Pick out every line in the material below that contains the word "should", matching case exactly, and copy each such line.
# START OF PROVIDED DATA
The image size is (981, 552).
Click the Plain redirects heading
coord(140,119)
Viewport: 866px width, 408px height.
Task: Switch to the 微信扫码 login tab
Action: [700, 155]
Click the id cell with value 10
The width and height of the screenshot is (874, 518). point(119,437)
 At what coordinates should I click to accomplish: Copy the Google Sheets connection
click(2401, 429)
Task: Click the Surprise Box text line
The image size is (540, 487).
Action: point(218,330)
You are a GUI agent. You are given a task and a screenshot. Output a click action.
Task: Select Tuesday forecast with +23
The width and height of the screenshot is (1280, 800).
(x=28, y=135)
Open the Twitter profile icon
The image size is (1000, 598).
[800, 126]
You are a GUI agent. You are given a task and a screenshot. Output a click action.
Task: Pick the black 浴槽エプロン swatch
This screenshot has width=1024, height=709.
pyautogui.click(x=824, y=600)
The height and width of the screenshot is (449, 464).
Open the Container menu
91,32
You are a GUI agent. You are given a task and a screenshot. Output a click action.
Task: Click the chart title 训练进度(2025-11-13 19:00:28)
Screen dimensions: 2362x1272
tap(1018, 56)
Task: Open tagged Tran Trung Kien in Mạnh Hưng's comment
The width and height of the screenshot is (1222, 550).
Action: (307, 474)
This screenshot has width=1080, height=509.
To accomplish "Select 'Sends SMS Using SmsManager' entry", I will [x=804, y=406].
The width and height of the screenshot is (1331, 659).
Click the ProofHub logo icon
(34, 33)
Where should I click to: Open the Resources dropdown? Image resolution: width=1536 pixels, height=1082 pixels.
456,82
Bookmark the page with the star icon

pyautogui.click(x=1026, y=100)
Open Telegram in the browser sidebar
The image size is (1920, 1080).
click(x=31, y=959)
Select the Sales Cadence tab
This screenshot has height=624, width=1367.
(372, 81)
# END OF PROVIDED DATA
__REPLY__:
 At what coordinates should I click to accomplish: Copy the Google Sheets connection
Where should I click to: Open the Resources dropdown? Image resolution: width=1536 pixels, height=1082 pixels.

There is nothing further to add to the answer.